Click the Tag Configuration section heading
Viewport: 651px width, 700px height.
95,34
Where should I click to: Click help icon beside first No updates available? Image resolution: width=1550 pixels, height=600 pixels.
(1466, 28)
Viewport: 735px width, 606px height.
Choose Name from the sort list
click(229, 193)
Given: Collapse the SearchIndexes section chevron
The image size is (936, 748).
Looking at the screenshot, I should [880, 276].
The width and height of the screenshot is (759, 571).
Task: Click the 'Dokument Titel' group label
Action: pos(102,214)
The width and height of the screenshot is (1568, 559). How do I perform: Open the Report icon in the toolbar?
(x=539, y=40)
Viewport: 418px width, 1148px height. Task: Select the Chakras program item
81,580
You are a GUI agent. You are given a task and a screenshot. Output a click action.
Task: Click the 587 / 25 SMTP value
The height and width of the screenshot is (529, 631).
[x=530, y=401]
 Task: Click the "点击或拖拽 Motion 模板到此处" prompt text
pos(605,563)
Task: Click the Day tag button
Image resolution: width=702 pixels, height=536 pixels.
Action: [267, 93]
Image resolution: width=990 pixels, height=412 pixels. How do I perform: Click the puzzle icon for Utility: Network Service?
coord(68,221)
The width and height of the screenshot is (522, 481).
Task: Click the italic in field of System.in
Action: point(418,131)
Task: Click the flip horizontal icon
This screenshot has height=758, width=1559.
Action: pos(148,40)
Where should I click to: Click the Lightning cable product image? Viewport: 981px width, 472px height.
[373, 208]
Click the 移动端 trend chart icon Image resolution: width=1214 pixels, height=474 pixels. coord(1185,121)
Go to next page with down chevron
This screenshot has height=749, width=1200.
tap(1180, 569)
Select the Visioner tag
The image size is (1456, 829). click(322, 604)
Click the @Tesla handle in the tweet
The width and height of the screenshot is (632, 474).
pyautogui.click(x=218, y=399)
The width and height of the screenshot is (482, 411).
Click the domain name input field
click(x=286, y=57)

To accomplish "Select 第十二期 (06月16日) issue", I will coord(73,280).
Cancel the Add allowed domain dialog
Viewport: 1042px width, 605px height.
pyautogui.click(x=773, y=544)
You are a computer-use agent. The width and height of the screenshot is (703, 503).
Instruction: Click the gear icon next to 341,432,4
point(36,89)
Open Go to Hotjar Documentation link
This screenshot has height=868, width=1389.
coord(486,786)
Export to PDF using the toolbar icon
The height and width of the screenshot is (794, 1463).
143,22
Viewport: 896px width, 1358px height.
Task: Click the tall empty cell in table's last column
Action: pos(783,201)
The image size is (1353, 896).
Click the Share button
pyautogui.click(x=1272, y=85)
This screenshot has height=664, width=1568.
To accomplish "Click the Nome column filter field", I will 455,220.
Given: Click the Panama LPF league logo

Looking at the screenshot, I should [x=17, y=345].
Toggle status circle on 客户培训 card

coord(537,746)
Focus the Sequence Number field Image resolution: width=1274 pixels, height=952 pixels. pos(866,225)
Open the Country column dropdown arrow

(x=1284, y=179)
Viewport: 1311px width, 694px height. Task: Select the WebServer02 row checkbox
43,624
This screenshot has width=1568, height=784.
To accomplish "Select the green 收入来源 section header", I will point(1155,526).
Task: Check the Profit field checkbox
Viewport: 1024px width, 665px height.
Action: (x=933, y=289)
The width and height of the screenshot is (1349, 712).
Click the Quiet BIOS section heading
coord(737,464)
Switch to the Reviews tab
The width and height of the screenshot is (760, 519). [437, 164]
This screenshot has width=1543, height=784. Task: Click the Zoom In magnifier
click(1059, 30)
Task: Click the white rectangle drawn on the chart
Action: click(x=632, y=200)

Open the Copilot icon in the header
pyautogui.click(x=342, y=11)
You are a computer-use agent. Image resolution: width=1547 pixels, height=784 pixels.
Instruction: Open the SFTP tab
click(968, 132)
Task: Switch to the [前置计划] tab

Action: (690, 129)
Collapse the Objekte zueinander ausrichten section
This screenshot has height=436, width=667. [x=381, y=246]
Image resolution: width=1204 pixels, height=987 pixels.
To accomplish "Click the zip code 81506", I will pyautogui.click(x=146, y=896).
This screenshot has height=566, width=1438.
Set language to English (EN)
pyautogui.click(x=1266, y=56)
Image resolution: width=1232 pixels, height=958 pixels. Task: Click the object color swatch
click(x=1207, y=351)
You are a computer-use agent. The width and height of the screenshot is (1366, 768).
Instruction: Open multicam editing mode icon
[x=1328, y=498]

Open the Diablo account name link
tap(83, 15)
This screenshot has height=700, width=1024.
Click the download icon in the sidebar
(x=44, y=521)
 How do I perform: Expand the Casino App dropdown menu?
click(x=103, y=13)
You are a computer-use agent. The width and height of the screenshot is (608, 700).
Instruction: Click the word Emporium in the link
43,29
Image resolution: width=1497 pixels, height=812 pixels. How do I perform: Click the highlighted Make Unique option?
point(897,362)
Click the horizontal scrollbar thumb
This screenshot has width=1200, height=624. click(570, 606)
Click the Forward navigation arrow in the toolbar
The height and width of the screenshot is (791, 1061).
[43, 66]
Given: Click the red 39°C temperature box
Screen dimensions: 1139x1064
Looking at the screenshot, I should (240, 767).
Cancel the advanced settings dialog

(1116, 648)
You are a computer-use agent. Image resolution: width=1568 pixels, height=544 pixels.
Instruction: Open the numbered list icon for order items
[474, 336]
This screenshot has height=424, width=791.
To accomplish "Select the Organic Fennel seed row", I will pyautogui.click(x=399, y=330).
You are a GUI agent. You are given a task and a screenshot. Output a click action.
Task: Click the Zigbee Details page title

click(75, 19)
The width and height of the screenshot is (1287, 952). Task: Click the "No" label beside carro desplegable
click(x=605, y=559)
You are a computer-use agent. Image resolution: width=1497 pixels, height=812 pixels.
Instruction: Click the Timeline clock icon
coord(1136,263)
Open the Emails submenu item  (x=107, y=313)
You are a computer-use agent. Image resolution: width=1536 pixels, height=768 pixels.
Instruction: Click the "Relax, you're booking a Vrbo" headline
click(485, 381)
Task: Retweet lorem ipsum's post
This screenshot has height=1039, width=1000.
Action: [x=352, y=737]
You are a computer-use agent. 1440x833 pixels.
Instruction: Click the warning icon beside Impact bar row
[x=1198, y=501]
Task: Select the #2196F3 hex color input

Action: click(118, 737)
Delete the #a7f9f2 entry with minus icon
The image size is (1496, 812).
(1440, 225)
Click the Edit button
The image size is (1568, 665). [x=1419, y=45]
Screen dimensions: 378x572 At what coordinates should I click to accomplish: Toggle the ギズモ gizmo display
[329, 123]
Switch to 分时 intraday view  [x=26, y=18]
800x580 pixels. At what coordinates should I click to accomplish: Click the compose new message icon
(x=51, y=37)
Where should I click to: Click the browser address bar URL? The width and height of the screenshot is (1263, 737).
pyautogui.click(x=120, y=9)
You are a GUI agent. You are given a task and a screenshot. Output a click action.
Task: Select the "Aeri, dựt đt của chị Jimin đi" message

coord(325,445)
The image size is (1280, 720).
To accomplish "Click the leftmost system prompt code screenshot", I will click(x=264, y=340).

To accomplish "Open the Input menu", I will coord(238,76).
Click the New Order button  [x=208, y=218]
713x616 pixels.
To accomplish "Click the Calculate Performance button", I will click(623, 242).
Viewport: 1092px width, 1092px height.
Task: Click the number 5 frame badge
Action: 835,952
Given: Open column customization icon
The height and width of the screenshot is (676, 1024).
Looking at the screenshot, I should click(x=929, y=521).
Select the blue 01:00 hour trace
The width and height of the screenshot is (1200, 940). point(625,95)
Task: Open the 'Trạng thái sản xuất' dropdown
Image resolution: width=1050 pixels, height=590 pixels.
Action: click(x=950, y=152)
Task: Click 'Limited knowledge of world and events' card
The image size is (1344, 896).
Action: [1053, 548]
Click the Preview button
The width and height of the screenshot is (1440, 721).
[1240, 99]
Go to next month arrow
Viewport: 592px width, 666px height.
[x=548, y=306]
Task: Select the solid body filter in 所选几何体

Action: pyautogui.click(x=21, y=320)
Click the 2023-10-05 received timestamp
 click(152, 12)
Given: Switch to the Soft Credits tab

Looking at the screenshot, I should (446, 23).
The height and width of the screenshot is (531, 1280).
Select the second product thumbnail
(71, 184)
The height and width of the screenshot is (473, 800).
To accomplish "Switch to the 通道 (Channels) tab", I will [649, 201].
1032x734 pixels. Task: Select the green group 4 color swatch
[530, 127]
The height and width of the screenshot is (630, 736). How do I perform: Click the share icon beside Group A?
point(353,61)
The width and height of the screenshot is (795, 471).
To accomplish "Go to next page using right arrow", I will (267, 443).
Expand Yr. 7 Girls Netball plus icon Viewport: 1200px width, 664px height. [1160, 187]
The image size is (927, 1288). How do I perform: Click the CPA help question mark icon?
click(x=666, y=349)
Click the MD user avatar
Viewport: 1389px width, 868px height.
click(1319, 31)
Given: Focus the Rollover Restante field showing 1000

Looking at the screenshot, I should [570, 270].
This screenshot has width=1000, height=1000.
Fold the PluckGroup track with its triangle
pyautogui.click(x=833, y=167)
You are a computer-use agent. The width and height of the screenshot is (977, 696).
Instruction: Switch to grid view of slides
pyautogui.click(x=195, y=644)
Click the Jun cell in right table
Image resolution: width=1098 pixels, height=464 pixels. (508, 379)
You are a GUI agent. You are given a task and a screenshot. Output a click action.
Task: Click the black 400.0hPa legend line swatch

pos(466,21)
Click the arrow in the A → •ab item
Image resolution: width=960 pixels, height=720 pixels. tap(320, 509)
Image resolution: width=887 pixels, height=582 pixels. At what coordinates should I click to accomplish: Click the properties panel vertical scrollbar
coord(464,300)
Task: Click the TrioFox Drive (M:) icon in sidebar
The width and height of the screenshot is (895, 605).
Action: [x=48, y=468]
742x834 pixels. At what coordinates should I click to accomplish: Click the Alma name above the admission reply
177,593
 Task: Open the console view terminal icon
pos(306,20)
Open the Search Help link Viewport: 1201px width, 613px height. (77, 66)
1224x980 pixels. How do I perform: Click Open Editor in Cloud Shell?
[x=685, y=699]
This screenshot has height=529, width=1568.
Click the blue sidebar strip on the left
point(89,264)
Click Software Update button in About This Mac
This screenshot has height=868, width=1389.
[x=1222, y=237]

§ Work request
Report every line in the data above in which the word "computer" appears.

§ Exercise output
You are a computer-use agent. The width and height of the screenshot is (703, 503).
You are a computer-use agent. Image resolution: width=1547 pixels, height=784 pixels.
You are a computer-use agent. The width and height of the screenshot is (1366, 768).
You are a computer-use agent. The width and height of the screenshot is (608, 700).
You are a computer-use agent. Image resolution: width=1568 pixels, height=544 pixels.
You are a computer-use agent. Image resolution: width=1497 pixels, height=812 pixels.
You are a computer-use agent. Image resolution: width=1536 pixels, height=768 pixels.
You are a computer-use agent. 1440x833 pixels.
You are a computer-use agent. The width and height of the screenshot is (977, 696).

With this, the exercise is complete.